Survivor's recovery a sign of hope

Jill Moriello used to have long, black, curly hair — “beach bum hair,” she likes to call it. Hair that once hung to her waist and, in some ways, defined her as a person. Losing it was one of the hardest parts of the chemotherapy and radiation she received just weeks after she was diagnosed with triple-negative breast cancer.

Stares were the other hard part.

“Not the looks from strangers, I could handle those,” Moriello said. “But the stares from my family members — seeing their concern, that was hard.”

But Moriello is an optimist with a quick sense of humor. She’s the kind of woman who, even after she found a lump the “size of a Good & Plenty candy” on her left breast in August 2011, thought it was “no big deal.” At 37 years old, the Saugus-raised resident and 1997 graduate of Salem State University believed she was too young to have breast cancer.

Even so, she knew enough to call her doctor, who told her to come in right away. But with a 60-to-70-hour-a-week job as a development grants manager with financial responsibilities for her company, she was looking forward to a planned, and much-needed, vacation out of the country. She’d come in, she told the doctor, when she returned.

It’s a good thing she did. Moriello is proof positive of the need for early detection and expert care. Though her lump was obvious, the mammogram was inconclusive, and the doctor used ultrasound and a biopsy to determine whether it was cancerous. It was.

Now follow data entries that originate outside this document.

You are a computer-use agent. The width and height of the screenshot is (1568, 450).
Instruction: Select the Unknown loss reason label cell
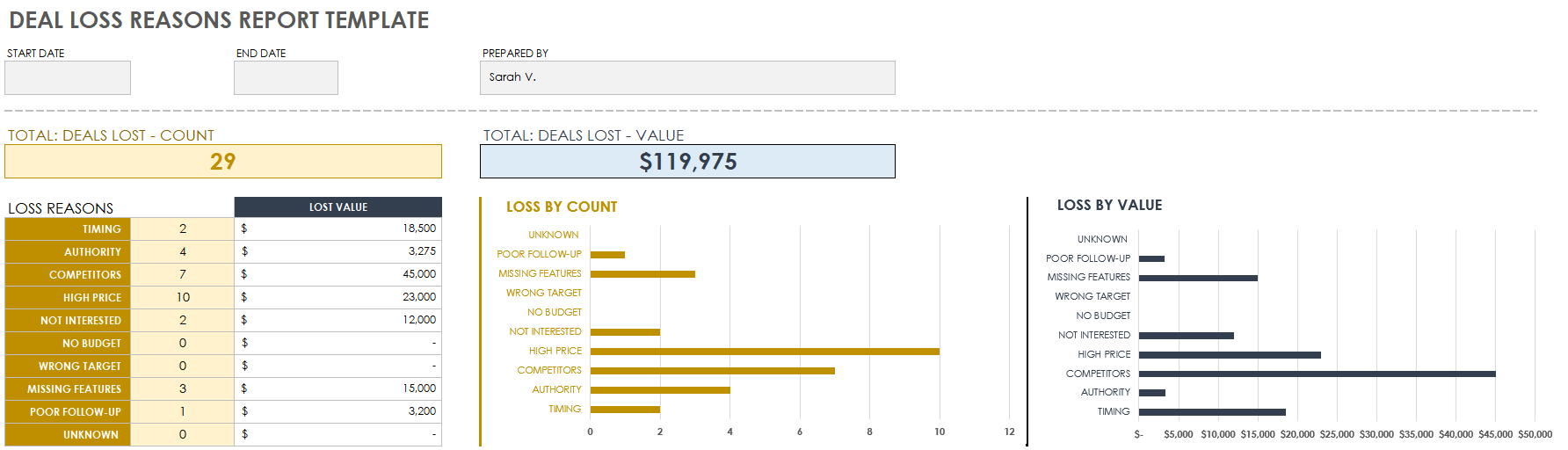(x=68, y=435)
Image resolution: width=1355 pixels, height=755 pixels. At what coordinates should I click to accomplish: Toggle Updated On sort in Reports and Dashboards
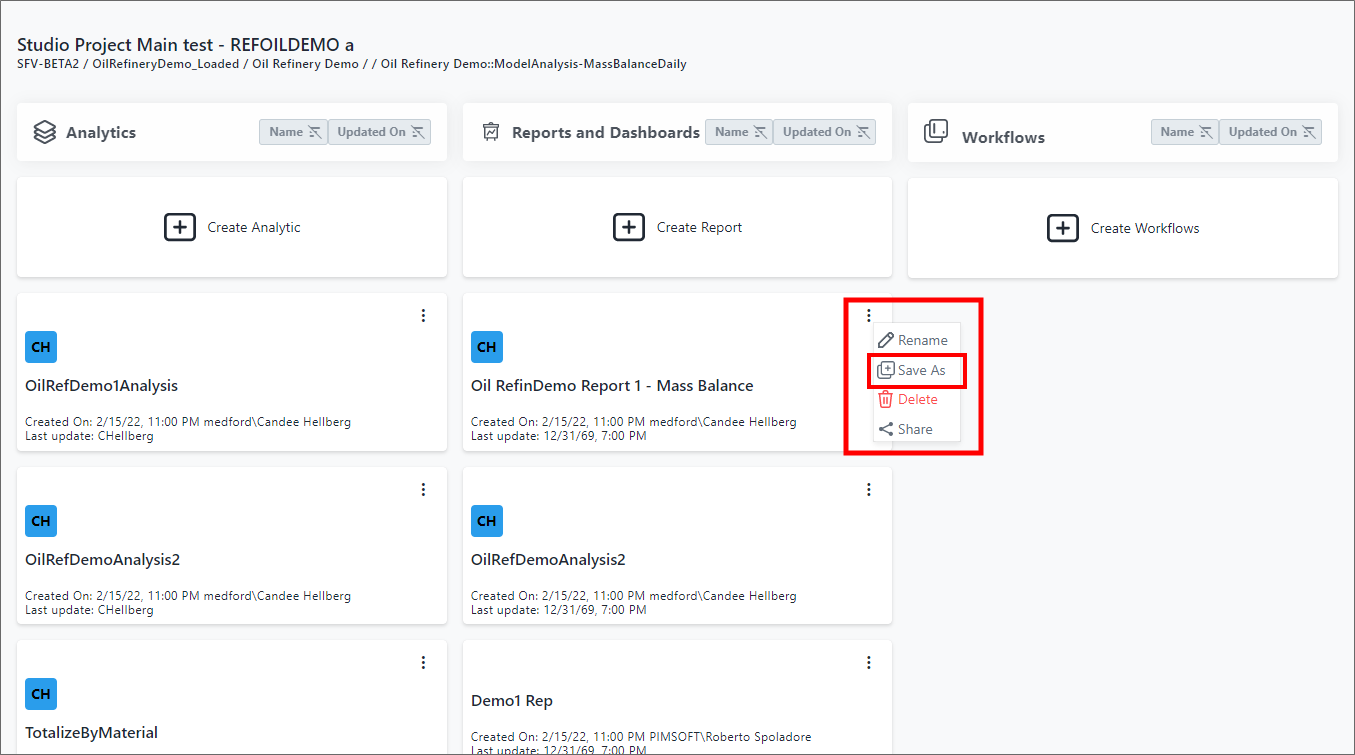(x=825, y=132)
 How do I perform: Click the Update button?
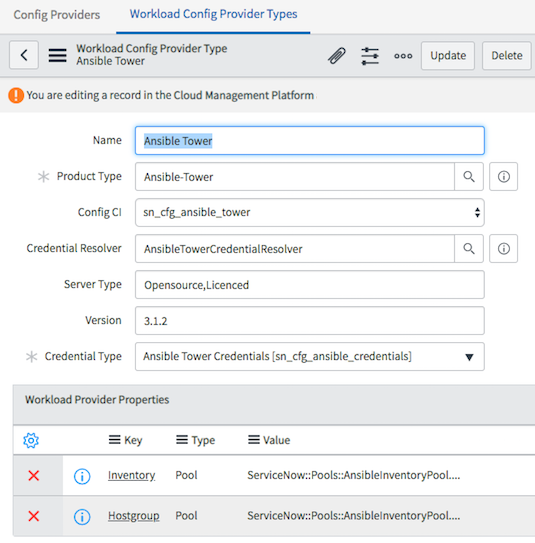(448, 56)
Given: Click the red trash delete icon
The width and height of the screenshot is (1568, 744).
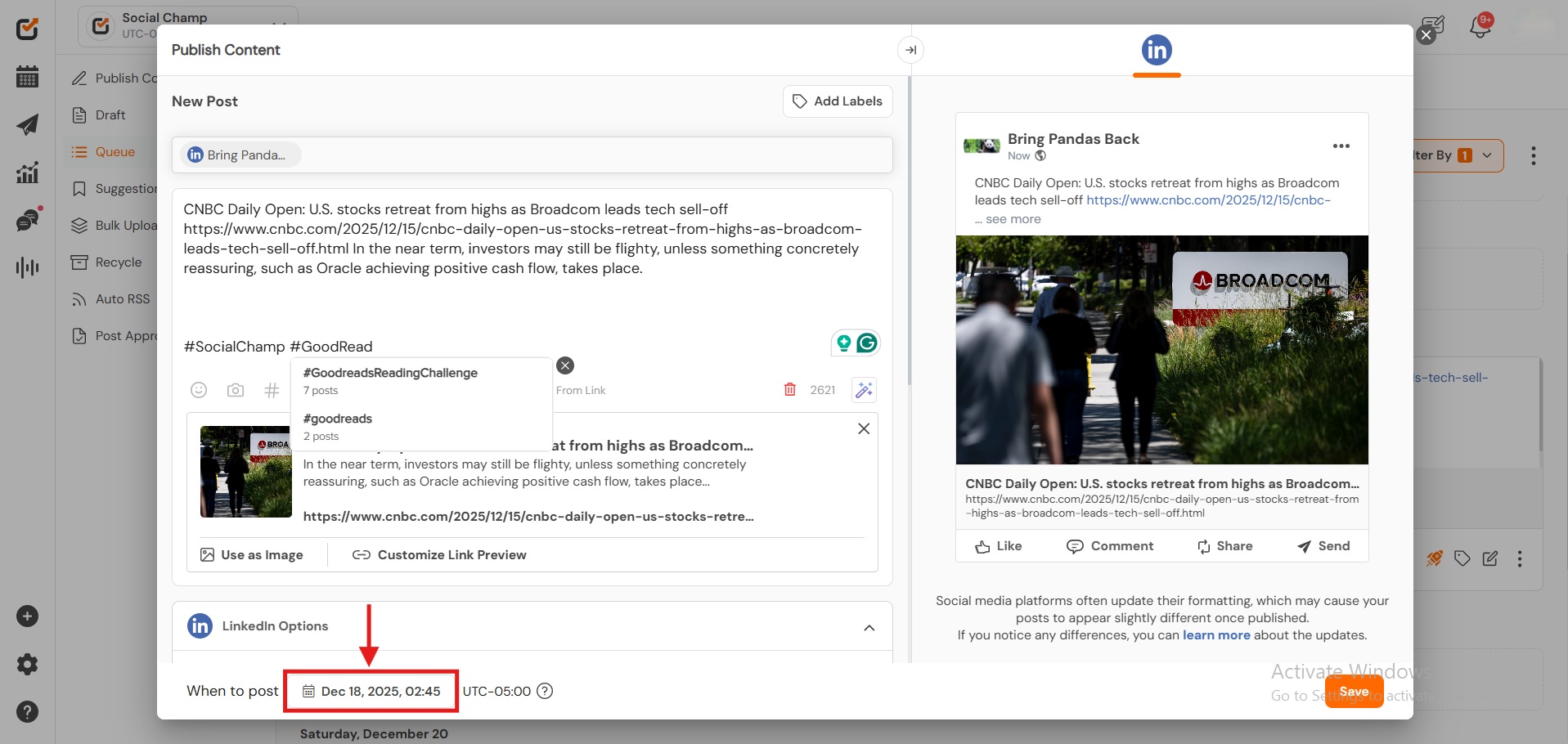Looking at the screenshot, I should (789, 390).
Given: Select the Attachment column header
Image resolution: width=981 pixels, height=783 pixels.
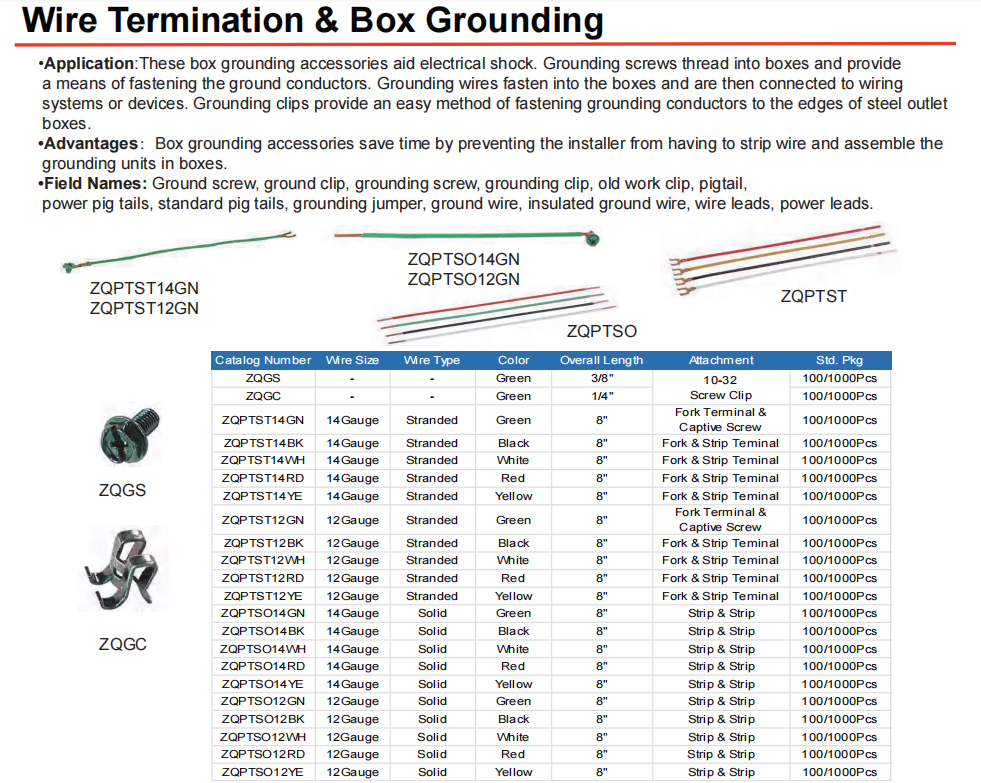Looking at the screenshot, I should click(721, 360).
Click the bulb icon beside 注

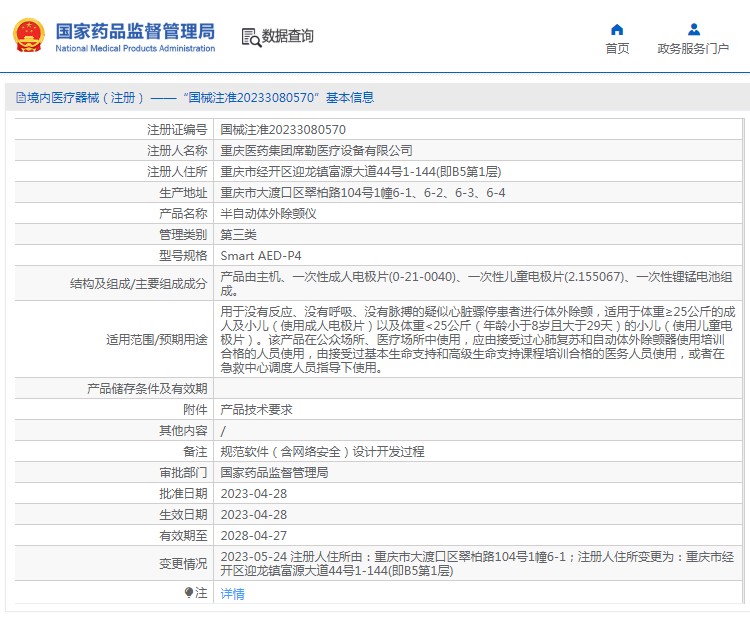tap(189, 593)
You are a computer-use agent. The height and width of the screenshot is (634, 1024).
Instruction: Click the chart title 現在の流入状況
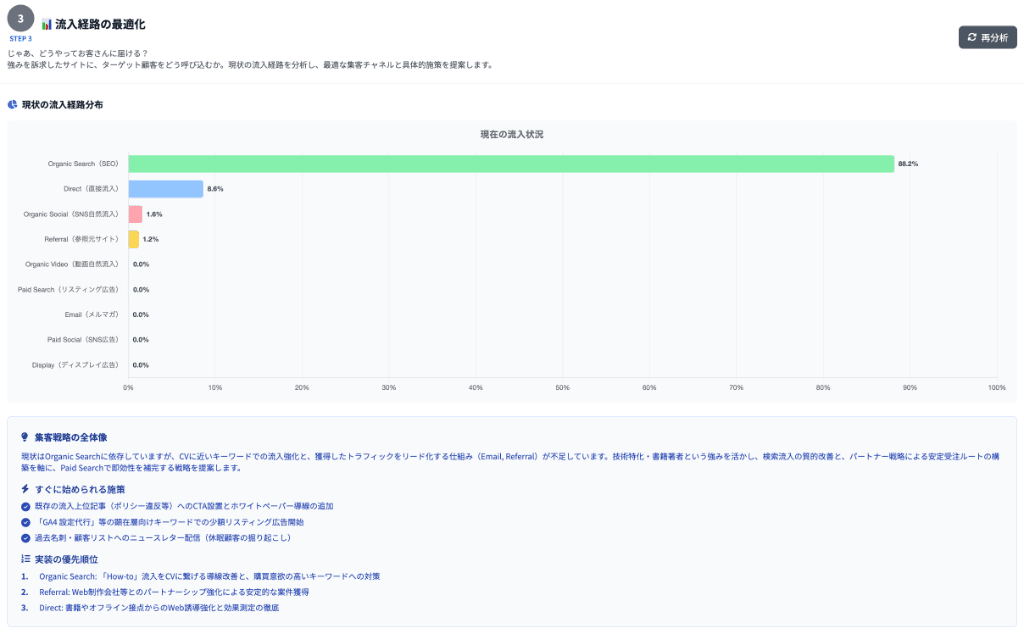pyautogui.click(x=511, y=134)
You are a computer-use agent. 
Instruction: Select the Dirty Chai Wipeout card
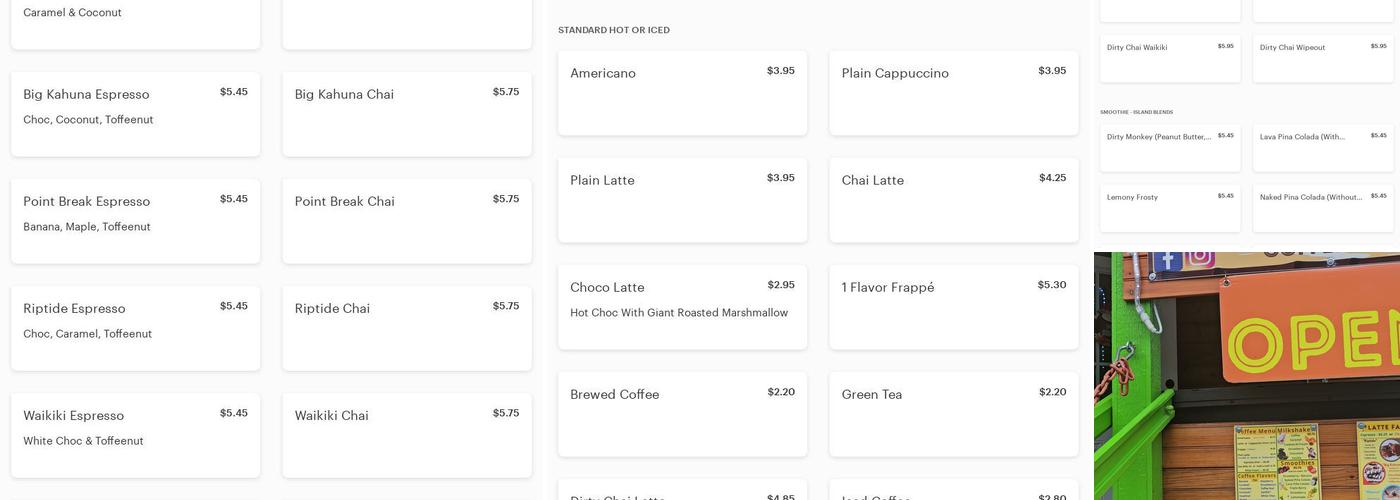tap(1323, 58)
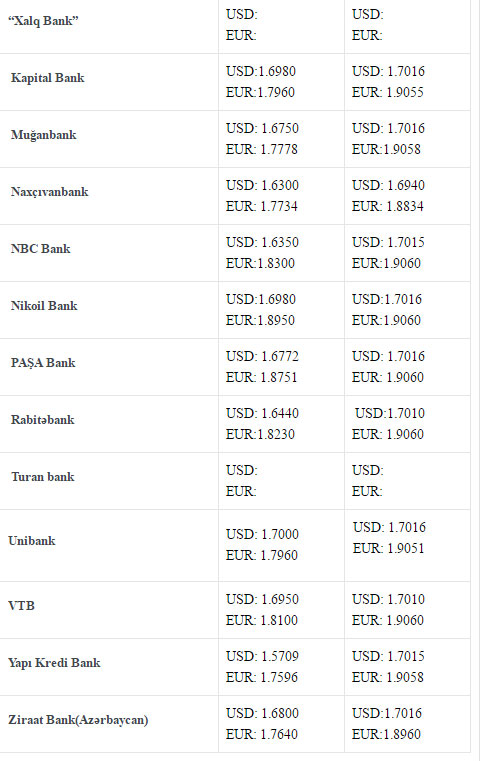Select the Nikoil Bank row name
480x761 pixels.
pyautogui.click(x=44, y=306)
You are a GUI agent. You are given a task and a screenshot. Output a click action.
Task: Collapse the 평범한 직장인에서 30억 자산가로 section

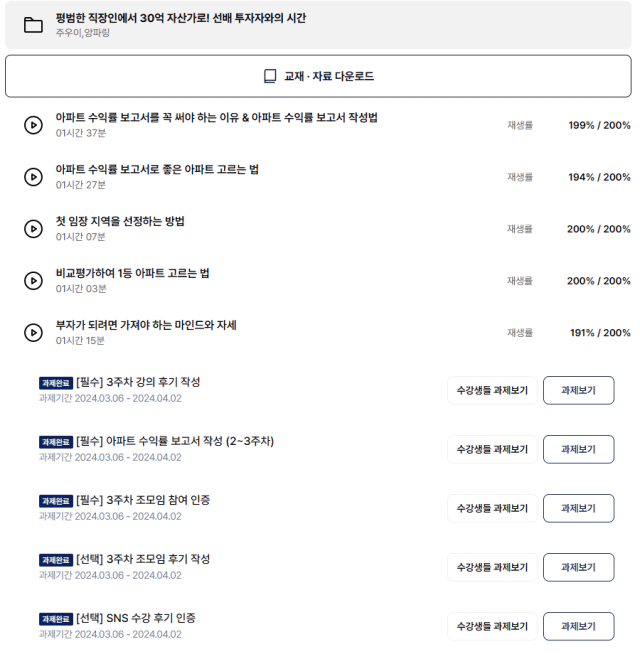318,25
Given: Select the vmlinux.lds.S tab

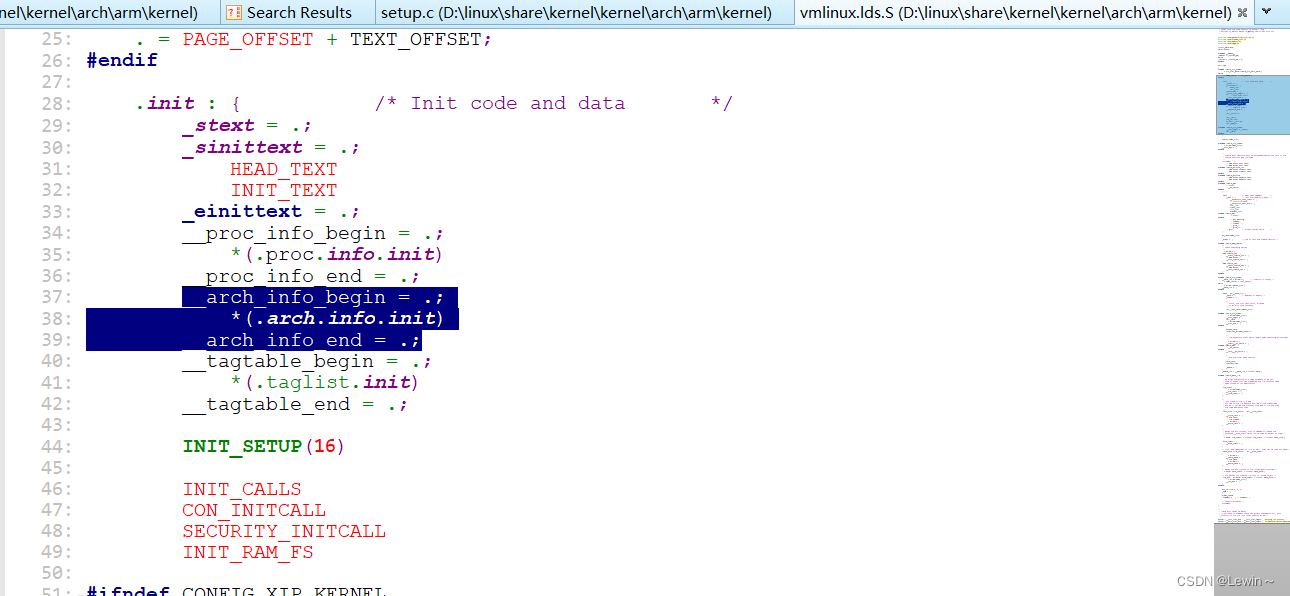Looking at the screenshot, I should point(1015,13).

“A young woman who finds a mass in self-exams is not typical,” said Dr. Kristin Smith, a surgeon at the Beverly Hospital Breast Care Center who treated Moriello. “Usually this type of cancer is found in women in their 50s and 60s, so we have to take very seriously any situation like this.”

A week after the biopsy, Smith called Moriello at work and asked to schedule an appointment. But Moriello wanted the news right then. She’d lost her father, a Saugus High School girls soccer coach, to lung cancer only four years earlier, and she’d just put a deposit on a house. She was busy at work and didn’t have time or energy for another challenge.

“That’s when it hit me, and I instantly thought, of course I could come in,” she said. “I hung up and started crying, which is not a good thing because you don’t want to see the fiscal people crying. They’ll think something’s wrong with the company.”

She went home early and waited until later that night to tell her sister and brother-in-law. A few days later, she met with Smith.

“She’s young with a vibrant, healthy outlook on life — which helped a lot — and wanted to know her options right away. We laid out a game plan as to what choices she had and what steps we could take,” Smith said. “Her attitude was, let’s do what we have to do, let’s get it done.”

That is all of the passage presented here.